Die wichtigsten Punkte
Der chinesische E-Auto-Hersteller BYD verzeichnete im dritten Quartal 2025 einen Gewinneinbruch um 33 Prozent auf 7.8 Milliarden Yuan (950 Millionen Euro) bei einem Umsatzrückgang von drei Prozent. Wegen des Preiskampfs in China verlor BYD seine Marktführerschaft an SAIC, steigerte jedoch die Verkäufe in Europa um 270 Prozent und startet bald die Produktion in Ungarn – ein klarer Fokus auf internationales Wachstum trotz Gegenwind im Heimatmarkt.
Gewinneinbruch bei BYD – Chinas E-Auto-Gigant unter Druck
Der chinesische Elektroautobauer BYD hat im dritten Quartal 2025 einen deutlichen Rückgang seiner Gewinne gemeldet und damit die Folgen des verschärften Wettbewerbs auf dem heimischen Markt offenbart. Das Unternehmen erzielte einen Umsatz von rund 195 Milliarden Yuan (23.6 Milliarden Euro) – ein Minus von gut drei Prozent im Jahresvergleich.
Der Gewinn sank um 33 Prozent auf 7.8 Milliarden Yuan (etwa 950 Millionen Euro). Damit verliert BYD nach einer Phase rasanter Expansion erstmals spürbar an Dynamik. Der Absatz von Elektroautos und Plug-in-Hybriden ging um knapp zwei Prozent auf 1.5 Millionen Fahrzeuge zurück. Während Konkurrenten wie Geely und Changan Automobile weiter wuchsen, hat BYD laut Daten des chinesischen Automobilverbands CAAM im September erstmals seit Jahren seine Marktführerschaft an SAIC, den südchinesischen Partner von Volkswagen, abgegeben.
Preiskampf in China – Wachstum mit Risiko
Hersteller überbieten sich auf dem chinesischen Markt mit Rabatten, um Käufer in den stark wachsenden, aber preissensitiven Segmenten zu gewinnen. In China sind Elektroautos vor allem in niedrigeren Preisklassen gefragt, was den Margendruck verschärft. BYD, das 2023 noch den Volkswagen-Konzern als E-Auto-Marktführer in China abgelöst hatte, spürt nun die Grenzen dieser Strategie.
Analysten führen den verlangsamten Absatz auch auf bewusste Bestandsreduktionen bei Händlern zurück, um Raum für neue Modelle zu schaffen. Trotz der schwächeren Zahlen bleibt BYD der größte E-Auto-Produzent der Welt und übertraf im vergangenen Jahr erstmals den Umsatz von Tesla.

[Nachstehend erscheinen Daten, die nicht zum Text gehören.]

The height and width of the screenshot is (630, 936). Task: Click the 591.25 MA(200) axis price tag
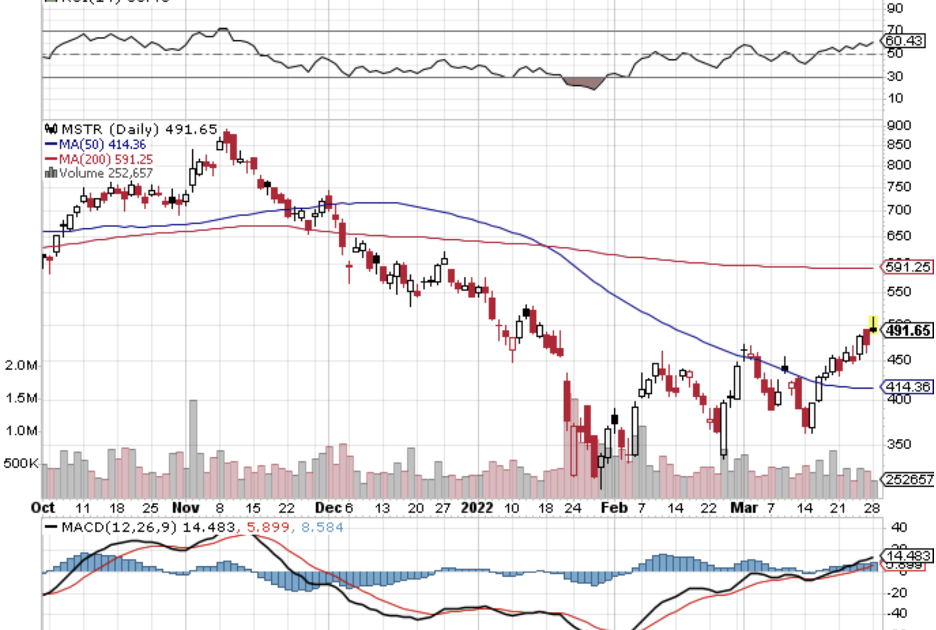pos(908,267)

Die Quartalszahlen zeigen jedoch, dass selbst Branchenführer in einem gesättigten und hart umkämpften Markt an Widerstand stoßen können – insbesondere, wenn Margen zugunsten von Volumen geopfert werden.
Wachstum außerhalb Chinas – Europa wird zum Hoffnungsträger
Während das China-Geschäft stagniert, entwickelt sich das Auslandsgeschäft zunehmend zur Stütze. In Europa stiegen die Verkäufe im ersten Halbjahr 2025 um 250 Prozent, im September sogar um über 270 Prozent im Vergleich zum Vorjahr. Insgesamt verkaufte BYD in der EU 13 000 Fahrzeuge – noch auf niedrigem Niveau, aber mit dynamischem Wachstum.
Auch in Lateinamerika verzeichnete der Konzern deutliche Zuwächse. Zudem steht der Start der europäischen Produktion unmittelbar bevor: In Ungarn soll noch im Winter die Fertigung anlaufen, um Transportkosten zu senken und Importzölle zu vermeiden. Parallel wächst das Interesse europäischer Verbraucher an chinesischen Marken.
Laut einer Umfrage des Automarktplatzes Carwow können sich bereits 42 Prozent der Deutschen vorstellen, ein chinesisches Auto zu kaufen – ein deutlicher Anstieg gegenüber 36 Prozent vor zwei Jahren. Damit zeigt sich: Trotz Gewinneinbruch bleibt BYD ein zentraler Akteur im globalen Wandel zur Elektromobilität.